平介はまともに食事をとらなくなり、直子はめったに口をきかなくなった。以前からは想像もできないほど離れてしまう2人の距離…。そんな折、平介は多恵子(本仮屋ユイカ)と偶然再会した。多恵子は新学期に入ってから藻奈美の元気がなくなってしまったことを心配し、平介がバス事故の日から一日も結婚指輪を外したことがないことを指摘した。「幸せですね。奥様。亡くなった後もこんなにご主人に愛されて」 その言葉は平介の心に引っかかった。直子は本当に幸せなのだろうか。むしろ逆ではないのか。僕さえいなければ、直子は自由に生きられるのだ。藻奈美として…。
いつしか平介は直子が家を出て行ってしまうのではないか、という不安に駆られるようになった。その矢先のこと。直子が突然姿を消した。直子はバス事故の直後に結婚指輪を隠し入れたテディベアを持って、学校の屋上にいた。嫌な予感に襲われ、慌てて直子のもとへ駆けつける平介。すると、直子が“2人だけの一生の秘密”を持つことを提案した。「あなたの妻として生きるの。心も身体も。もしも平ちゃんにその覚悟があるなら、私は…この身体をあなたに捧げる」「オレもそう思ってた」 直子の揺るがない決意を聞いた平介は、直子の提案を受け入れた。しかし、いざとなると手が動かなくなった。「やめよう」――平介は自ら制した。

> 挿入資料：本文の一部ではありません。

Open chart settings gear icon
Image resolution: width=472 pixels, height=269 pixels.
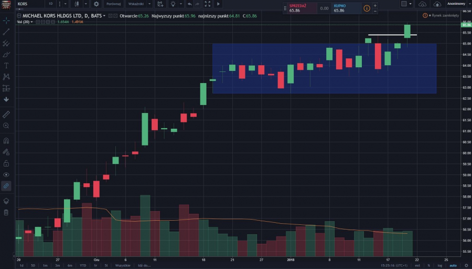96,4
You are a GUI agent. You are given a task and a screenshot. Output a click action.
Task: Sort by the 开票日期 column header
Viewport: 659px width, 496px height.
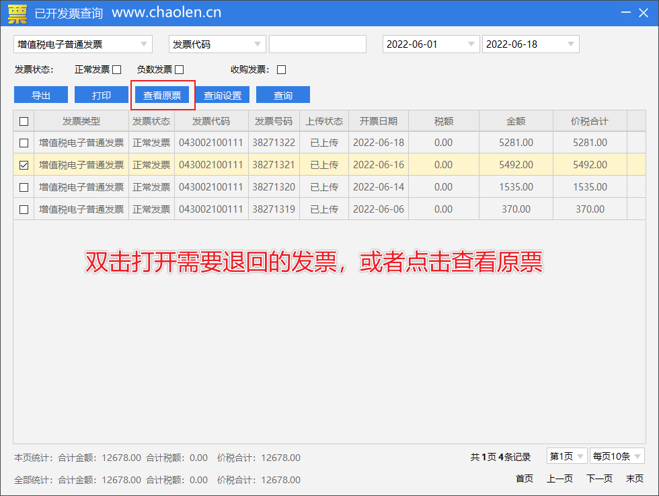[x=379, y=121]
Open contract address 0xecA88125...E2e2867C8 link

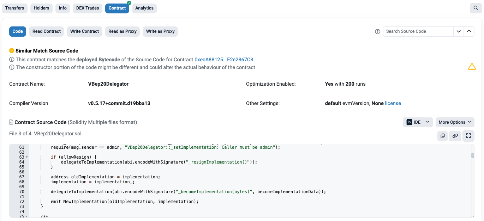click(224, 60)
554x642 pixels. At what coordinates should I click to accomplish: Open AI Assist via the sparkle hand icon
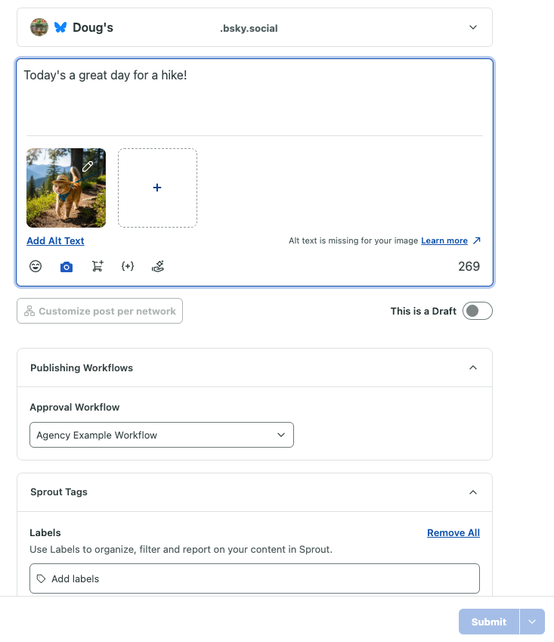158,266
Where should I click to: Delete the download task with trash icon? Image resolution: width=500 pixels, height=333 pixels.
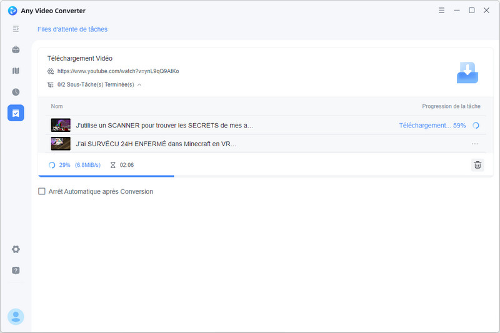478,165
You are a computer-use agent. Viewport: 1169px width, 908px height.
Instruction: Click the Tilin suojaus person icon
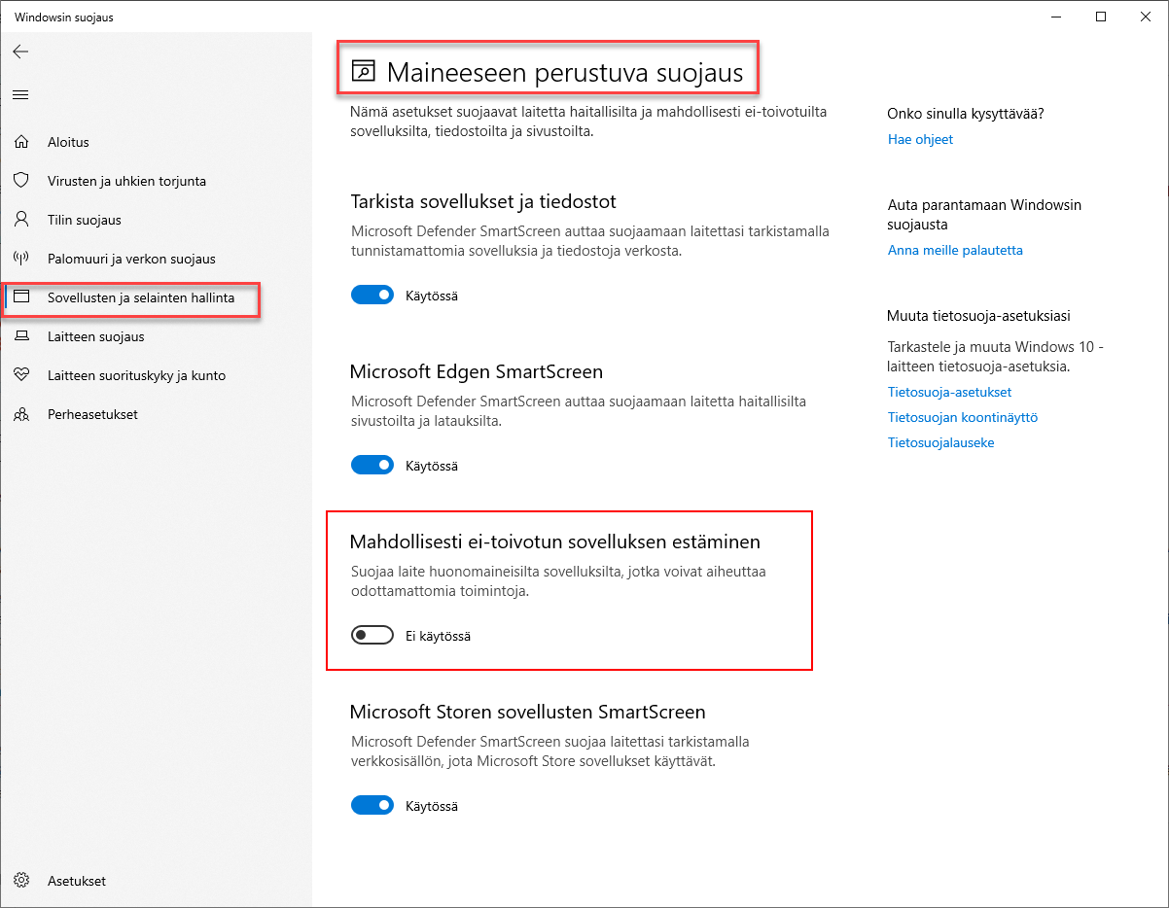tap(21, 220)

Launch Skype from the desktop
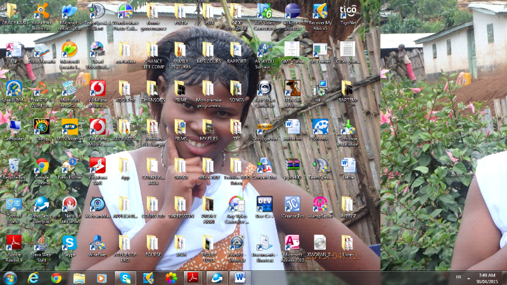(69, 243)
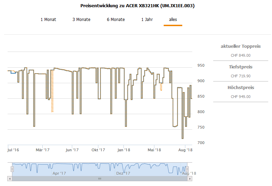
Task: Click the 'Tiefstpreis' label
Action: 240,67
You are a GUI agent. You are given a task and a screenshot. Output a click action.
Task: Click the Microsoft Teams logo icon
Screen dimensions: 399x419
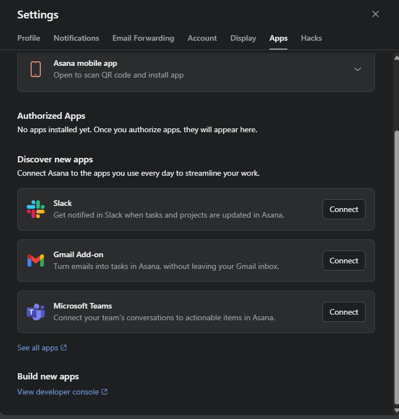36,312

夏が過ぎた。ある秋の日、平介は札幌に住む沢田美香子(朝加真由美)から連絡をもらった。彼女の甥で、亡くなったバス運転手・梶川幸広(吹越満)の息子・根岸文也(田中圭)の就職のことで、上京しているというのだ。美香子の願いで、平介は彼女と会った。美香子は本当のことを話さなければならないと言った。真実は衝撃的だった。文也は梶川の本当の息子ではなかった。札幌でホステスをしていた梶川の前妻・典子が、ほかの男との間に作った子どもだったのだ。文也が8歳のとき、そのことに気づいた梶川は「俺は父親のフリはできない」と書き残し、家を出たそうだ。典子の死後は美香子が文也を引き取って育てた。しかし、文也を大学に行かせられるほど、暮らしぶりはラクではなかった。そんなとき、大学進学の費用を援助すると申し出たのが梶川だった――。
翌日、平介は自分と同じ会社に入社することになった文也と再会した。梶川についての真実を知った文也は、自分に仕送りさえしなければバス事故も起きなかったと、自らの存在を責めていた。そんな文也に平介は、梶川が“愛する者にとっての幸せな道”を選んでやればよかったと、文也の前から去ってしまったことを後悔していたことを告げた。愛する者にとっての幸せな道――その言葉は平介自身の心にも響いていた。僕は今までどれだけ直子を苦しめ続けたのだろう。直子にとっての幸せは何なのだろう…。
帰宅した平介は直子に声を掛けた。「藻奈美…長い間、苦しめて悪かった」――平介が自分を初めて藻奈美と呼んだことに、直子は凍りつき、やがて泣き崩れた。部屋でひとりになった直子は魂が抜けたように、ただぼんやりと結婚指輪を隠し入れたテディベアを見つめていた。
その翌朝、予想もしなかった異変が起きた。目の前で起こっている現実に、平介は息を飲んだ。藻奈美の身体に藻奈美の魂が戻ってきたのだ――!